**Task to complete**
For the listing below, report all lines that hold the word "agent".

**Provided data**
—————
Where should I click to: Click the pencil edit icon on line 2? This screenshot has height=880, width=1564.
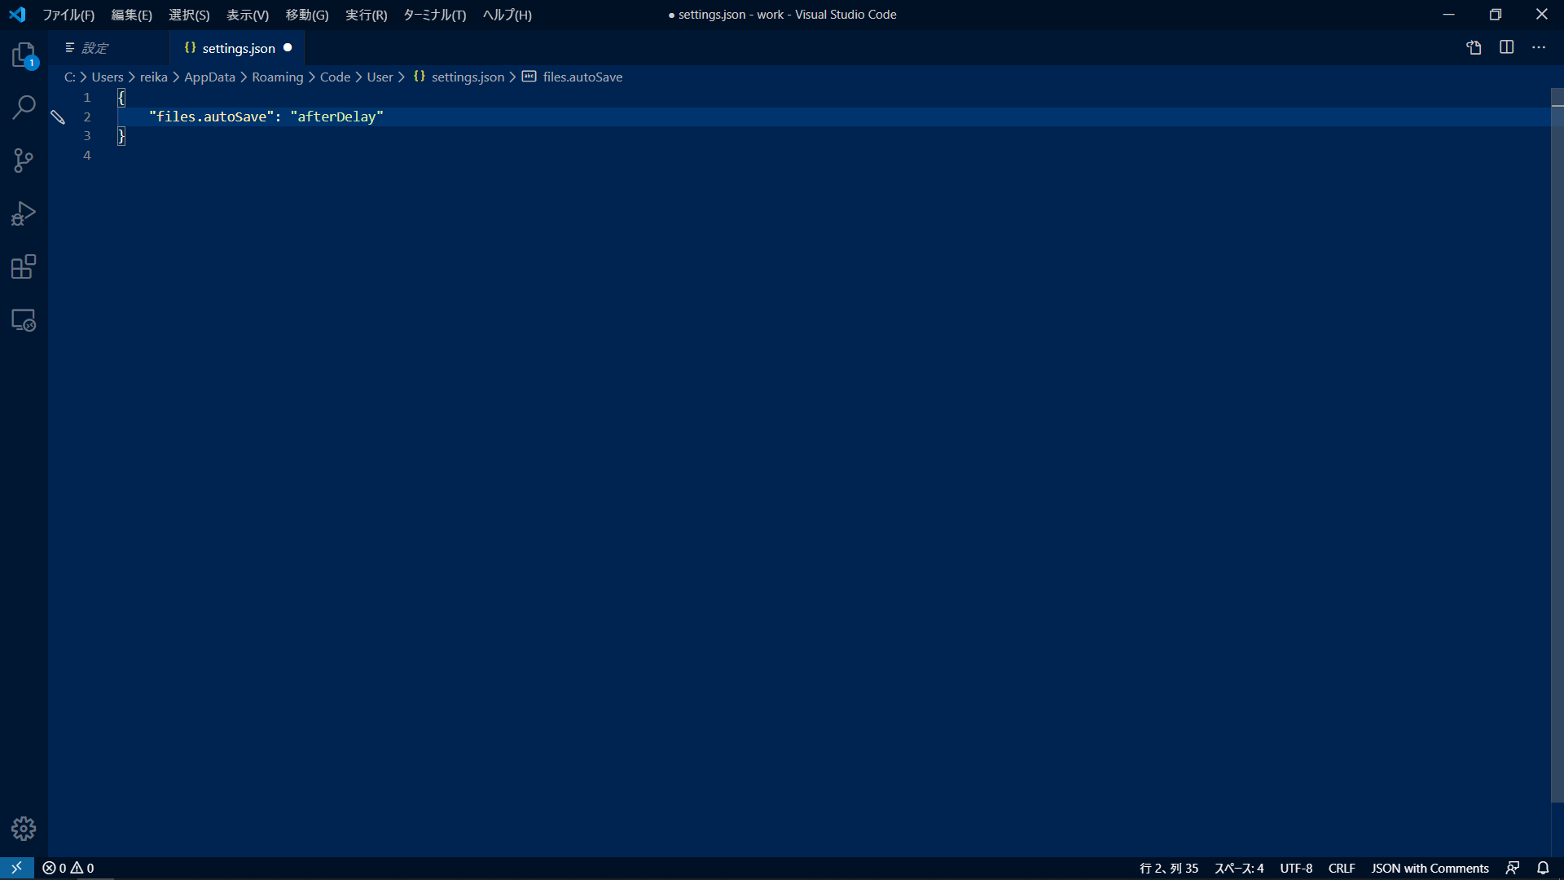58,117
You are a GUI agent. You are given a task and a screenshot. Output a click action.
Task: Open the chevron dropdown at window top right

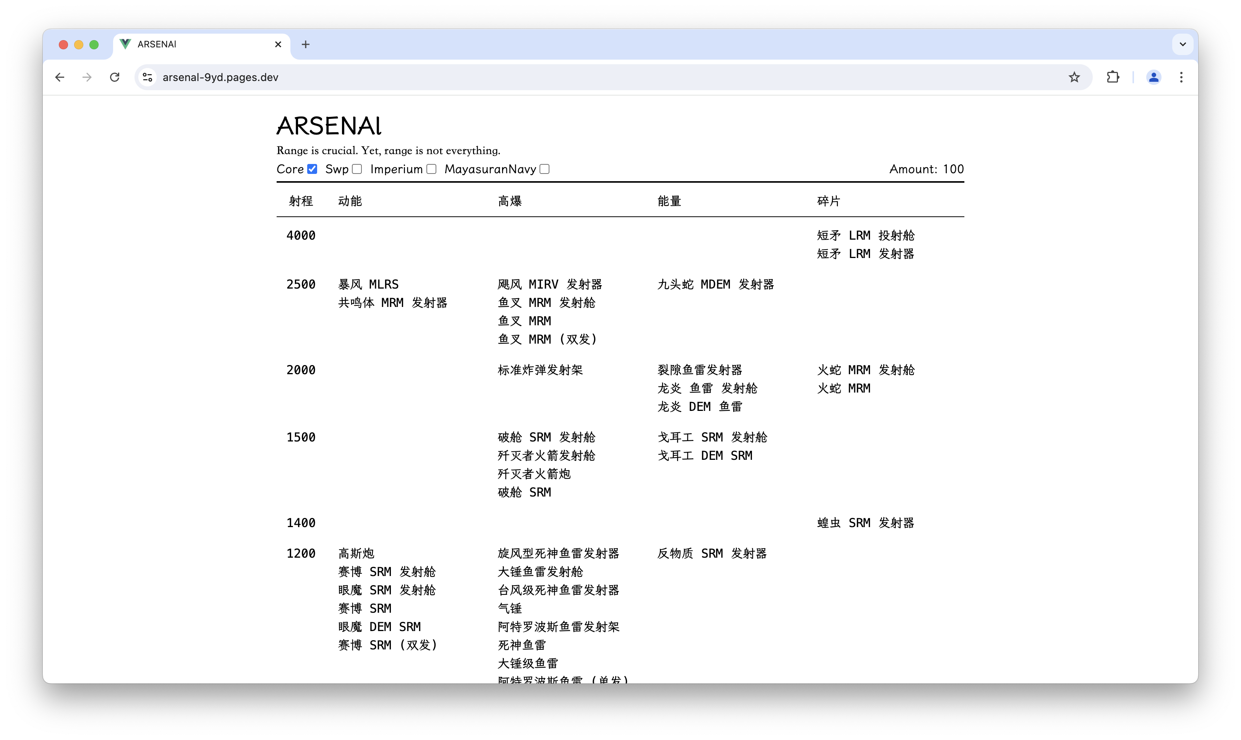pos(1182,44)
—————
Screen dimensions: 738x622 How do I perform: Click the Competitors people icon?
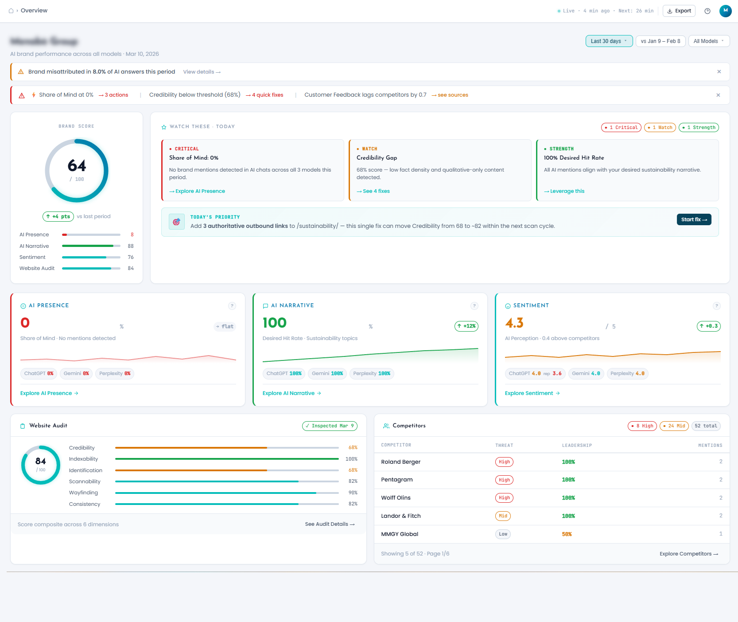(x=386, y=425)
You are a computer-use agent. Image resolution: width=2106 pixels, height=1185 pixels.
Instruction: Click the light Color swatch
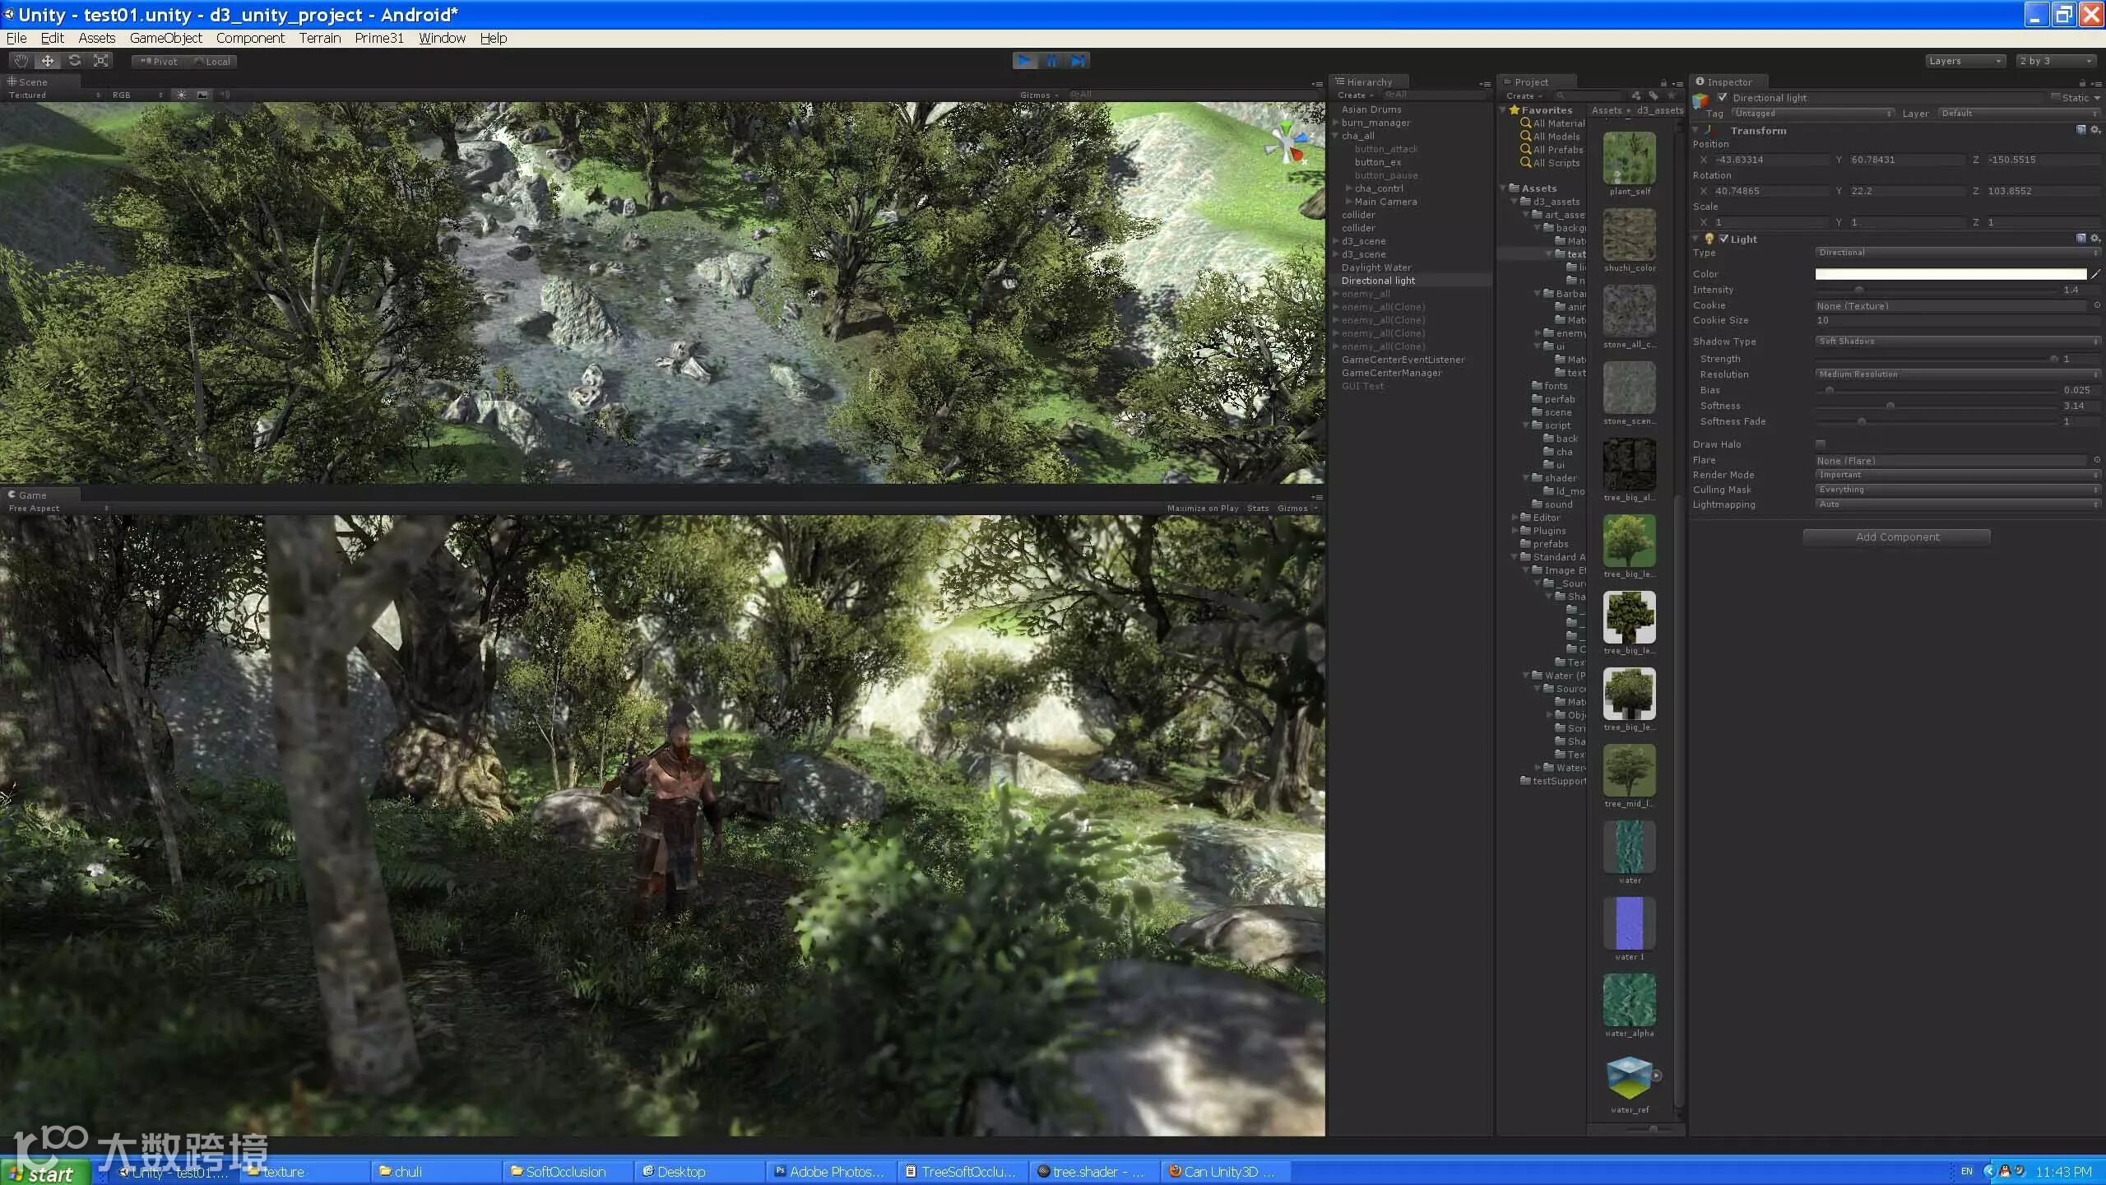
—————
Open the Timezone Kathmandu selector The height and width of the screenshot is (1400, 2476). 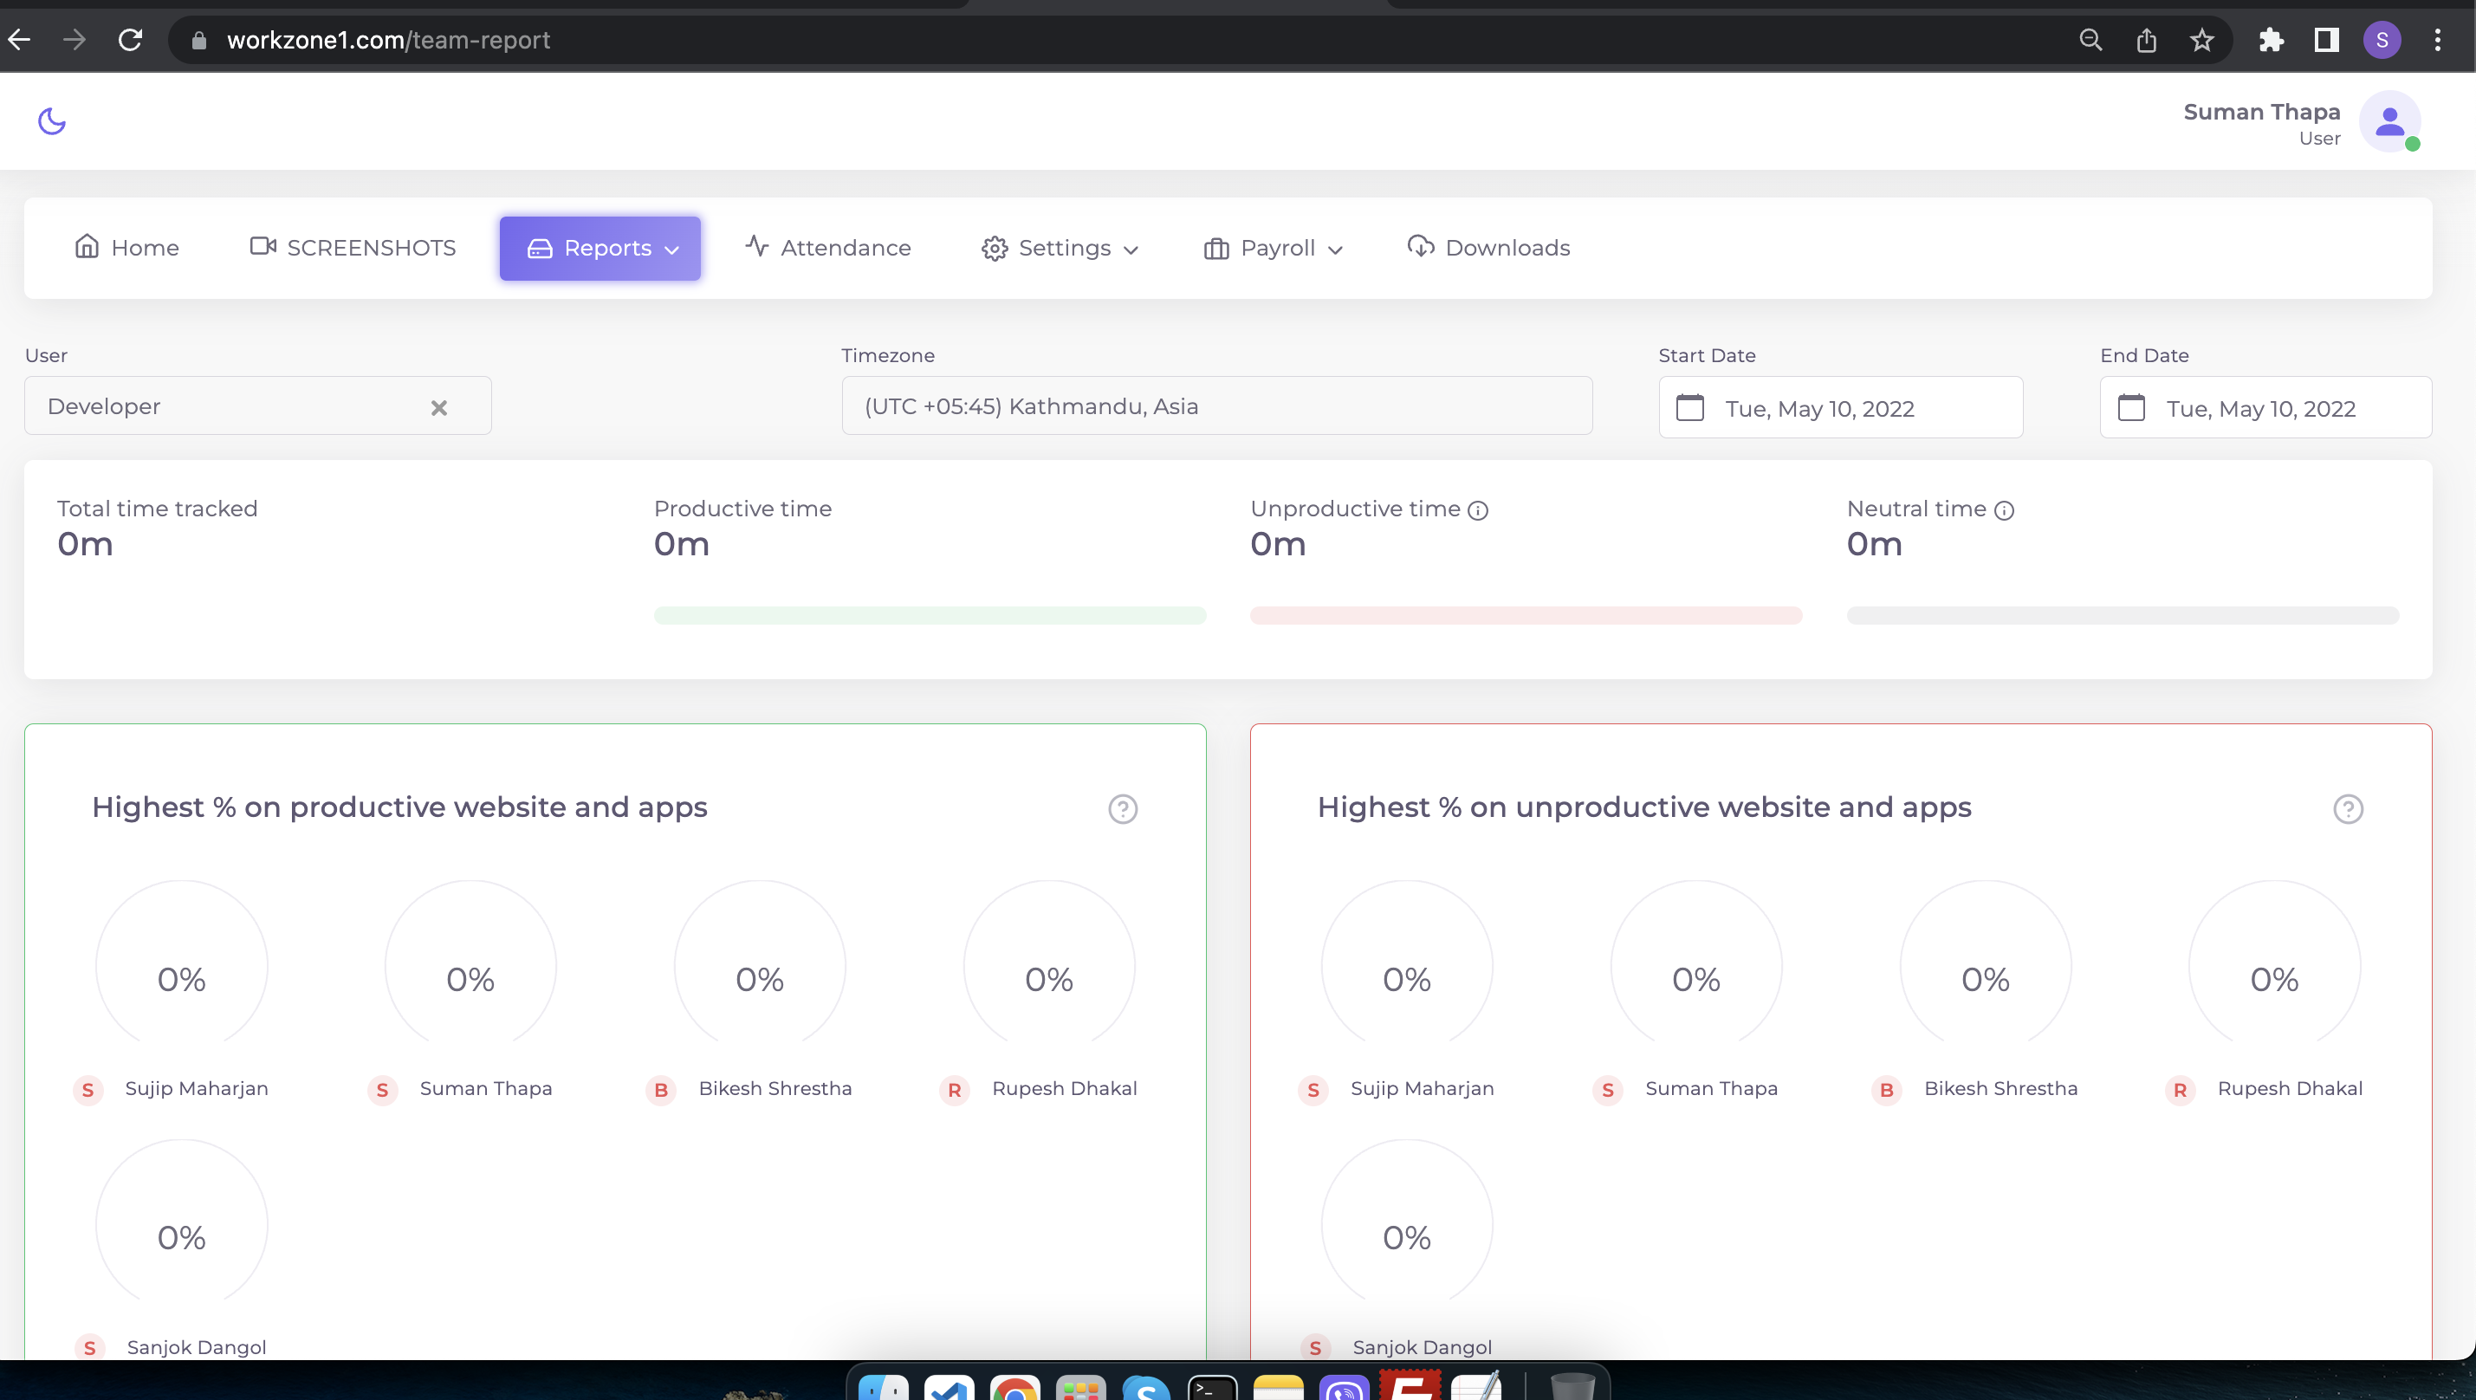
—————
**Response to this exercise**
You are a GUI agent. You are given a task and a screenshot. Output a click action.
You are a computer-use agent. Image resolution: width=2106 pixels, height=1185 pixels.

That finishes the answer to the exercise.